Learning Bayesian Statistics

How do you design a good experimental study? How do you even know that you’re asking a good research question? Moreover, how can you align funding and publishing incentives with the principles of an open source science?

Let’s do another “big picture” episode to try and answer these questions! You know, these episodes that I want to do from time to time, with people who are not from the Bayesian world, to see what good practices there are out there. The first one, episode 15, was focused on programming and python, thanks to Michael Kennedy. 

In this one, you’ll meet Daniel Lakens. Daniel is an experimental psychologist at the Human-Technology Interaction group at Eindhoven University of Technology, in the Netherlands. He’s worked there since 2010, when he received his PhD in social psychology. 

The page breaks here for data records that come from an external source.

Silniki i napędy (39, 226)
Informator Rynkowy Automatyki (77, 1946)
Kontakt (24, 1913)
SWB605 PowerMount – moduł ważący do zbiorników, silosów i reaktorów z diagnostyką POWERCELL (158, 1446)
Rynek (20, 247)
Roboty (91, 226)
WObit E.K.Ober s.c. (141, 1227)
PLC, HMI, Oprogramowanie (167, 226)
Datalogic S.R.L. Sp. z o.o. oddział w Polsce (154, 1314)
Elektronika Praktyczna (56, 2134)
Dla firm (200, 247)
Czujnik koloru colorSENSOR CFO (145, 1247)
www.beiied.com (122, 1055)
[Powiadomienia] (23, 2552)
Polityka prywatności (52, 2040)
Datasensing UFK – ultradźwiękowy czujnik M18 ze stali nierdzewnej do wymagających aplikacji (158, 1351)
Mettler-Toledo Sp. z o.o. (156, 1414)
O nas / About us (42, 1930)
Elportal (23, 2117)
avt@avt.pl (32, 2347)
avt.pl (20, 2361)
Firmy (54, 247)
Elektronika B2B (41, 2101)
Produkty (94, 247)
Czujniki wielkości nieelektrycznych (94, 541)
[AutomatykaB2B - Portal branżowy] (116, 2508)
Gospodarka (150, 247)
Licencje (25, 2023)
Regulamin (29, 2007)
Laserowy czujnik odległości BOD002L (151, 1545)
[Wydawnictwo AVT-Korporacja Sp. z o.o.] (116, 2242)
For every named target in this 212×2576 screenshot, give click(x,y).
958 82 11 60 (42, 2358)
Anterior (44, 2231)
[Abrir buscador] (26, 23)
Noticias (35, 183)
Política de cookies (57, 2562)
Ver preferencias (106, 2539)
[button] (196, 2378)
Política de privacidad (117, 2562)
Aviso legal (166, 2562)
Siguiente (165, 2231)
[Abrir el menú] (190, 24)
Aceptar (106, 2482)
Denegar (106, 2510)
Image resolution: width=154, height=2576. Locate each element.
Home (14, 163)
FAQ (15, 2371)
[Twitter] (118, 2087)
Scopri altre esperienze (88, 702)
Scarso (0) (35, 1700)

His research focuses on how to design and interpret studies, applied meta-statistics, and reward structures in science. Daniel loves teaching about research methods and about how to ask good research questions. He even crafted free Coursera courses about these topics. 

A fervent advocate of open science, he prioritizes scholar articles review requests based on how much the articles adhere to Open Science principles. On his blog, he describes himself as ‘the 20% Statistician’. Why? Well, he’ll tell you in the episode…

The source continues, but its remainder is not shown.